Sometimes it takes a while to understand something.

Like, when you stay at an Airbnb and they explain the shower to you, that you got to fully open the hot water, then give it a tiny bit of cold, then back off the cold quickly, other wise it’ll be absolutely freaking freezing for the next ten minutes, then give it a wee bit more hot water, then back it off, then go and make breakfast. Then come back 25 minutes later and it should be all sweet. It takes time to get something like that.
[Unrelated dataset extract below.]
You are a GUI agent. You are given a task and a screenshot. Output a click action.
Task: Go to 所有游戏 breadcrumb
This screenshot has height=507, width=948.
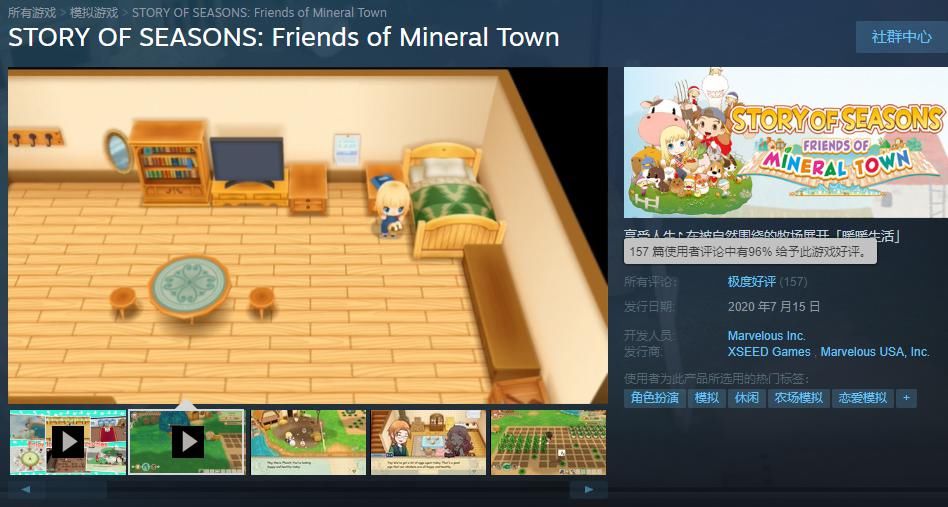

Just like it took me over 12 years to get this quote from Hamlet:

¹

The aphoristic punchiness of that quote was always something romantic and powerful to me (and was always my most memorable of Shakespeare’s). In hindsight, I’m not sure why that was, but I knew it meant something significant. And now I realise it’s basically what every self-help guru say (about 400 years after Shakespeare wrote it).

You can’t control what others do, but you can control your reaction to it. The only thing you have complete control over is your own mind. The actions, and the opinions of all the 6, 999, 999, 999³ other people on this bigass planet, you have none over.

This is what the Player King says, as part of an extended monologue, in its entirety (from Act 3, Scene 2):

But, orderly to end where I begun,
Our wills and fates do so contrary run
That our devices still are overthrown;
Our thoughts are ours, their ends none of our own:


—–

¹ I had a friend write that up because she had cool handwriting, that was also much less demented than mine. Then I singed the edges of it² and layered it in a pretty average way to make it artistic and then put it on a whole page of the University magazine I was editor of at the time in 2004, just because I could and that seemed like a good use of students’ fees.

² In the process I almost started a fire in the magazine’s offices. Fortunately I was near a water supply to put it out.

³ You know, more or less.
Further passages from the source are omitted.